I chased after her and CN was hot on my heels. Amelia had sprinted through the foyer and was close to the hallway that led back to her beloved classroom. I did my best to stop her without being overly physical but she was already yelling the school down.

She was NOT going to go gently into that good car park with me, no matter how much I cajoled her or made rash promises of coinage, chocolate cake or park visits on the way home.

Last year, without the insight into the ASD behaviours that drive my child’s engine, I might have tried to drag her with me, force the issue, make her do what I wanted until we collapsed in a tear-soaked heap in one of the many public spaces across Melbourne to witness our mutual humiliation.

Now, I am much quicker to accept a situation like this on its immediate merits, and back off if backing off is required. I looked at Amelia’s stricken face, her sweaty brow, heard the panic in her screams and summed it all up in a matter of seconds.

Turning to CN, who was a supportive presence by my side (sometimes you want people to flee the scene of a meltdown and leave you, this was not one of those days), I shrugged and said, ‘It’s not going to happen today, is it?’ She could only agree.

The brilliant simplicity of a visual schedule

The brilliant simplicity of a visual schedule

And though my plans had failed for the moment, CN chimed in straight away with an idea that was brilliant in its simplicity. She would create a tailor-made visual schedule (see picture) to use on the Mondays when Amelia was due to see her OT.

CN would create one for us to use at home with cards depicting images or photos of things like, ‘bus’, ‘school’, ‘speech session’, ‘OT appointment’, and so on. She would also keep an identical copy at school and spend time during the week talking it over with Amelia.

Amelia’s amazing teacher, PR, was also involved in the planning and offered to discuss the Monday routine with her in class and normalise it as far as possible.

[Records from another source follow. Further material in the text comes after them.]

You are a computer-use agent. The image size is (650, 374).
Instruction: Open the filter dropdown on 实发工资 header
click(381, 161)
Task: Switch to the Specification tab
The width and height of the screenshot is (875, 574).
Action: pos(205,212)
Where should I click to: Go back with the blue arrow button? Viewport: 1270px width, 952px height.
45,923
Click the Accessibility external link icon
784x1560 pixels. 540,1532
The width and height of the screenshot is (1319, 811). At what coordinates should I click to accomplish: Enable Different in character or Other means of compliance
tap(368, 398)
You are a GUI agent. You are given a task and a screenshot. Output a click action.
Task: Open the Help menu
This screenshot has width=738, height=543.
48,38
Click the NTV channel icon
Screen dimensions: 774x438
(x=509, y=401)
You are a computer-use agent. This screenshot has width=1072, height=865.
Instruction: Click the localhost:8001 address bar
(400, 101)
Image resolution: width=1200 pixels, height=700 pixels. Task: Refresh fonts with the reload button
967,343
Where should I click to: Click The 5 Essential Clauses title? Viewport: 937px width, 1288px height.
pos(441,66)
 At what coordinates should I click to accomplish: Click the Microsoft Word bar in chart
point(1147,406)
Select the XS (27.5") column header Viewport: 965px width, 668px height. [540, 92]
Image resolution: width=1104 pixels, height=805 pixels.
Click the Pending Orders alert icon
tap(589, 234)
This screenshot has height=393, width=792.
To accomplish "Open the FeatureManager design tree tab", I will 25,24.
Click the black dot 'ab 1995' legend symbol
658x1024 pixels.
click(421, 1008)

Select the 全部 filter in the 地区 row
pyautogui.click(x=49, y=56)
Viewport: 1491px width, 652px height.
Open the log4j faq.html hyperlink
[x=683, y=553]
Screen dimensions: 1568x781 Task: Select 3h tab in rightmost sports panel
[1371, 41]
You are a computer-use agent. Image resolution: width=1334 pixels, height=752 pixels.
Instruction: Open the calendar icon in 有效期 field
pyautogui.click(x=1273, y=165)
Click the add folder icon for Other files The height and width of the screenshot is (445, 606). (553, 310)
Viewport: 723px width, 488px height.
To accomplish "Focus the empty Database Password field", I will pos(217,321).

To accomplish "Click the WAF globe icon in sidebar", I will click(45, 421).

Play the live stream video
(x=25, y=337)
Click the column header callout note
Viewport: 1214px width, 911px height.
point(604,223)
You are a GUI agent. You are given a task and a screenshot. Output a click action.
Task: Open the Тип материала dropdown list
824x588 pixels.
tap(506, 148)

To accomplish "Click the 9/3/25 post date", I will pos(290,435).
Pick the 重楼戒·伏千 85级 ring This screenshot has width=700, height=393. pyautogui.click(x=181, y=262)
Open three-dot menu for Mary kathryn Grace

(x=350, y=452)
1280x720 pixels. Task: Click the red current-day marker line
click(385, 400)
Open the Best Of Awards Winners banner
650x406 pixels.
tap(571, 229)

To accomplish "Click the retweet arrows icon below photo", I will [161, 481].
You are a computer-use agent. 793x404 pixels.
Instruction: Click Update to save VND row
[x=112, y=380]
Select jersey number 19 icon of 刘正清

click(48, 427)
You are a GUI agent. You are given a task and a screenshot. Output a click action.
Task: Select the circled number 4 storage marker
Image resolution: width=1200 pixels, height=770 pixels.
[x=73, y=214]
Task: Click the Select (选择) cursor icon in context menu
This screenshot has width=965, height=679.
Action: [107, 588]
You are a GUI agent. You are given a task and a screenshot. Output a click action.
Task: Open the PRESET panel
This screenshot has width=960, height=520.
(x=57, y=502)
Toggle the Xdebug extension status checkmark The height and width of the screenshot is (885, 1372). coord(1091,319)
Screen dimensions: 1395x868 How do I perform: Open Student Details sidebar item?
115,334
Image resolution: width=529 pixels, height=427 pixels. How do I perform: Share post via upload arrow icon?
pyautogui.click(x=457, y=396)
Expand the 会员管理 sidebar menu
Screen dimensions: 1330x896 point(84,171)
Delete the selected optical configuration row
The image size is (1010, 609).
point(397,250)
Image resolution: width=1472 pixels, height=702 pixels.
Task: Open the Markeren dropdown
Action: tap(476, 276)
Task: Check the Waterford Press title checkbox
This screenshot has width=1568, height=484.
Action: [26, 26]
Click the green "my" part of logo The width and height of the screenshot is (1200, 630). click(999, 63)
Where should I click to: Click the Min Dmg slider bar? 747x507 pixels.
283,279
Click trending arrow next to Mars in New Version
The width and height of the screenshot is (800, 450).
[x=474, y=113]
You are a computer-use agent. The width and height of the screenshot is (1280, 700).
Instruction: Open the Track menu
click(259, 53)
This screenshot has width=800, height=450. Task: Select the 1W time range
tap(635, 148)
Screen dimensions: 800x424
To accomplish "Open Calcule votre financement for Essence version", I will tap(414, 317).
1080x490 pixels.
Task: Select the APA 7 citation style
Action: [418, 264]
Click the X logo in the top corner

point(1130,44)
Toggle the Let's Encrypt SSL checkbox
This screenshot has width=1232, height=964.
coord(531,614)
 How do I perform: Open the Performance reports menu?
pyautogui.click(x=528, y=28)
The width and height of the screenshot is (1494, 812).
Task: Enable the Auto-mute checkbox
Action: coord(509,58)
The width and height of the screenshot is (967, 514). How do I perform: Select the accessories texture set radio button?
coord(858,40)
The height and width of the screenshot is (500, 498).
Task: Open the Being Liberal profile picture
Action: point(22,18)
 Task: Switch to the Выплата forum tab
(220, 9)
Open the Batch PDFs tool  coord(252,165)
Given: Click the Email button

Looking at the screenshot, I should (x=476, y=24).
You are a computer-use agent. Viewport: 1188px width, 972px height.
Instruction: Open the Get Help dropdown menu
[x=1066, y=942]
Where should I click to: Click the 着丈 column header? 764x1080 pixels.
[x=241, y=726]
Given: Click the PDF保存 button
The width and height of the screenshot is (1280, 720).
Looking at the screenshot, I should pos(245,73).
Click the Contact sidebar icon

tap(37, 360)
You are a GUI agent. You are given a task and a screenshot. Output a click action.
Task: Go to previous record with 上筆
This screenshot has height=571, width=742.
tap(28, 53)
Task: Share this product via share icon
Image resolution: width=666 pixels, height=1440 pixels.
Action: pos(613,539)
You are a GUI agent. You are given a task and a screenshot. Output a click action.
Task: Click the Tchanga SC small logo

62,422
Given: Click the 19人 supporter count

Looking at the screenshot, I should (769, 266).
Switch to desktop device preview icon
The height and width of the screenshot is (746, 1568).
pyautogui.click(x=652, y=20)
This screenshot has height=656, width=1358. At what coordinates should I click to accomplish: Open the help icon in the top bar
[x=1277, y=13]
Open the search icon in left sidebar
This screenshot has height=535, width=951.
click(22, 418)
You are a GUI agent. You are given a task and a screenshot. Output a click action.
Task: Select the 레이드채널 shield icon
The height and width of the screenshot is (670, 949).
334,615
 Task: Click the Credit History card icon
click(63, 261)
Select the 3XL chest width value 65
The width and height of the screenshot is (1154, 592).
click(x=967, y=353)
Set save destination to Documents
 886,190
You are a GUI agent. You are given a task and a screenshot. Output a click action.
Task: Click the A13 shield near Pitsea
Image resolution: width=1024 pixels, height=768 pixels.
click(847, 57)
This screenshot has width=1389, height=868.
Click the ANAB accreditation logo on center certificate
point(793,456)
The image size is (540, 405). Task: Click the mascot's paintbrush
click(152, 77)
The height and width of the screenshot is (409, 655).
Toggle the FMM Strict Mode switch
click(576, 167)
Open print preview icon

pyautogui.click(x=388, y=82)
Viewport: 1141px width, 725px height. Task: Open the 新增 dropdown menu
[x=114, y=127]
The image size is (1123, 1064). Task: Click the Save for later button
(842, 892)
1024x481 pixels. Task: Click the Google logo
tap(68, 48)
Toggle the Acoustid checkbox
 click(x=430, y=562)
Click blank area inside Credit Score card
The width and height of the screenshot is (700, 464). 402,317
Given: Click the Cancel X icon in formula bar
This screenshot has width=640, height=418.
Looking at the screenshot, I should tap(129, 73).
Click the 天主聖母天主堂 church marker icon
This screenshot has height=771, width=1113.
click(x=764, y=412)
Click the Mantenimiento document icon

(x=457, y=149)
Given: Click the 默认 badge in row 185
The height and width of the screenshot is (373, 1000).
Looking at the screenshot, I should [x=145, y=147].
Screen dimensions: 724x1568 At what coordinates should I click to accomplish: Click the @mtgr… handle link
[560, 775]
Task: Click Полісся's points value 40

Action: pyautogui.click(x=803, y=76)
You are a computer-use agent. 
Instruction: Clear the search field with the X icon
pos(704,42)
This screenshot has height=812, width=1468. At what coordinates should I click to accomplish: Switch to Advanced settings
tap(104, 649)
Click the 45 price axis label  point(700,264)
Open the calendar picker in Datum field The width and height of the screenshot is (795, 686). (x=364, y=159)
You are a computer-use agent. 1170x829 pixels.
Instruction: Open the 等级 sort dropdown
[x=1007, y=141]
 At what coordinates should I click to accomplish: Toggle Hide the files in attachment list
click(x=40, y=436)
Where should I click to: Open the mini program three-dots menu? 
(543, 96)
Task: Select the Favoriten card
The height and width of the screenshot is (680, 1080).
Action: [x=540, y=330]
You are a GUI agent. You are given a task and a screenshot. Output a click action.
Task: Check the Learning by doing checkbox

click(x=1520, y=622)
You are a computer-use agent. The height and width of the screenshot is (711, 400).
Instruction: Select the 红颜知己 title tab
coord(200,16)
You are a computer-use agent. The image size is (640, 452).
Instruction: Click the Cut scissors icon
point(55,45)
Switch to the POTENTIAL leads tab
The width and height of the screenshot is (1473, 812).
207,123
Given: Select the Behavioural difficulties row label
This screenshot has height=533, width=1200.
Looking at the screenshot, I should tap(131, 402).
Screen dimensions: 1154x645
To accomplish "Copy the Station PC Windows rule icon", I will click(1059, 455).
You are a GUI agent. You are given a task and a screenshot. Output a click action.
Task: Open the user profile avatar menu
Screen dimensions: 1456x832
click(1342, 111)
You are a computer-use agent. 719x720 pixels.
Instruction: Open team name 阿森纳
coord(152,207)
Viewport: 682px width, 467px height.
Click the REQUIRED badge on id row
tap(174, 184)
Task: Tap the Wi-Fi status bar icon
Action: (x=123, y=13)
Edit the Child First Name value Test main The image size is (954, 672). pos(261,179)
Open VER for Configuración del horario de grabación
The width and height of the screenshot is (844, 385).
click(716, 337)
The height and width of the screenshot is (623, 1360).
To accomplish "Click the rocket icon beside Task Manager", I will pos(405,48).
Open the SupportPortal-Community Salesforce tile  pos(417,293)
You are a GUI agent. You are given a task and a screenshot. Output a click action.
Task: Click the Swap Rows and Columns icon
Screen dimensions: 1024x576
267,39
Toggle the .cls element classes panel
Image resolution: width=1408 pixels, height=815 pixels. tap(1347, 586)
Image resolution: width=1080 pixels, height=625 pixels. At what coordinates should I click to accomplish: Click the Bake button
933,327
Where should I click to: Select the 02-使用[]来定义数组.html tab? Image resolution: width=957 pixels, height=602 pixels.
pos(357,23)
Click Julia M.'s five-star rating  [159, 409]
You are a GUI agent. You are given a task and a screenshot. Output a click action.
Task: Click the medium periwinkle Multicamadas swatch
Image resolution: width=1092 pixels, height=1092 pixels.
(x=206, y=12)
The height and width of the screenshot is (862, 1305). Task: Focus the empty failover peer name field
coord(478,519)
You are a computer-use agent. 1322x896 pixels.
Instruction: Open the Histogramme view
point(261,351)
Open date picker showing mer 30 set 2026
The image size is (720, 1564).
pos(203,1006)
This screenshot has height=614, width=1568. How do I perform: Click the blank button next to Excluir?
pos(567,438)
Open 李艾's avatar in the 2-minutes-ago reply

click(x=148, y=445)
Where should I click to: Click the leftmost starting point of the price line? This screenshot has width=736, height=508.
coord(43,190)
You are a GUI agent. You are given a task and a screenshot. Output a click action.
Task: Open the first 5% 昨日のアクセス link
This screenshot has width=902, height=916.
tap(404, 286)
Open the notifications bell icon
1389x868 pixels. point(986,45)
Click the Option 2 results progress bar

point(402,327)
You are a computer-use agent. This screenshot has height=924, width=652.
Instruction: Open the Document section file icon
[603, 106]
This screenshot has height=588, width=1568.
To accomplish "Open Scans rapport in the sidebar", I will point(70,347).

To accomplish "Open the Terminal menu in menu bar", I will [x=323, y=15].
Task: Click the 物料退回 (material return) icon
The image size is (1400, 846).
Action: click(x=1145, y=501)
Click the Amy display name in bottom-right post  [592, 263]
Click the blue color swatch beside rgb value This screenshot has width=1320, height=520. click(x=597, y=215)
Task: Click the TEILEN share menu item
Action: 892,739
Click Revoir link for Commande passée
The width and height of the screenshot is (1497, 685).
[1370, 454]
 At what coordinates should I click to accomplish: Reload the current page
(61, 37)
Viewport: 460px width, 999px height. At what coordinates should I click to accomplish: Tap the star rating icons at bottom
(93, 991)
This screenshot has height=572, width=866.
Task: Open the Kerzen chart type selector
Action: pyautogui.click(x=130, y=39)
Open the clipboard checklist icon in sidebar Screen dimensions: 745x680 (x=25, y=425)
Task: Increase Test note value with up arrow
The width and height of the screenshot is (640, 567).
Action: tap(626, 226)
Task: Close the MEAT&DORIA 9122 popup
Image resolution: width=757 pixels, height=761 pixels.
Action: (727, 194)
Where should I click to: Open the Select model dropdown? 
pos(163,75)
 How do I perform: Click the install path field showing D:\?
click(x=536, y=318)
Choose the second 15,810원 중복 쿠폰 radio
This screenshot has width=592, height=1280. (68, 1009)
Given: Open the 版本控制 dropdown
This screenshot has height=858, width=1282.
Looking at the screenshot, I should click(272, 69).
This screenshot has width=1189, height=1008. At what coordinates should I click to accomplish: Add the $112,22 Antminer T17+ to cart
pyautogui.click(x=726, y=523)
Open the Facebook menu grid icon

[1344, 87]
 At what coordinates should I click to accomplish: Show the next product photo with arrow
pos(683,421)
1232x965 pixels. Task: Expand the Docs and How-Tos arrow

My contribution was to offer to take Amelia back to school after the OT session, even if it was for just an hour, so that she could finish out the day and come home on the bus, restoring some kind of lost balance to her schedule.

It sounds pretty straightforward, but as soon as these strategies were put in place we saw an immediate improvement. With greater visual explanations of what was happening and some time to process the change, Amelia was far more open to leaving the school with me the next time around.

We finished speech, went along to see her OT for a cooperative and happy session and made it back to school for the last activity of the day. The drop off was a bit fraught, but Rome wasn’t built in a day and changes to Amelia’s routine were not going to be solved overnight.

The next fortnight ticked over and I arrived at Amelia’s class to collect her for speech. Her teacher pulled her in close and re-explained what would be happening next.

She suggested that this time when I brought her back to school, Amelia might like to walk back from the front office to class by herself, like a big girl. Like she does in the mornings with the class roll. Amelia nodded in silent but relaxed agreement.

Every two weeks, CN, PR and I were like a crack squad, making tiny but crucial refinements to ‘Plan: Get Amelia to the OT and Back’ and our efforts were paying off. I can’t thank them enough for their intuition, care and support.

When I at last took Amelia back to school, she skipped inside without stress or fear. I gave her a soft hug and said, ‘OK chicken, it’s time for you to go back to class now. All by yourself, like a big girl’.

She smiled at me and the expression stretched wide across her countenance like the brightest rainbow in the sky. It held all the colours of acceptance and shades of sincere thanks for delivering her back into the warm bosom of school.

Because Amelia loves that place like I love Marlon Brando and potato chips, or indeed like Marlon himself loved potato chips; truly, madly and without regret.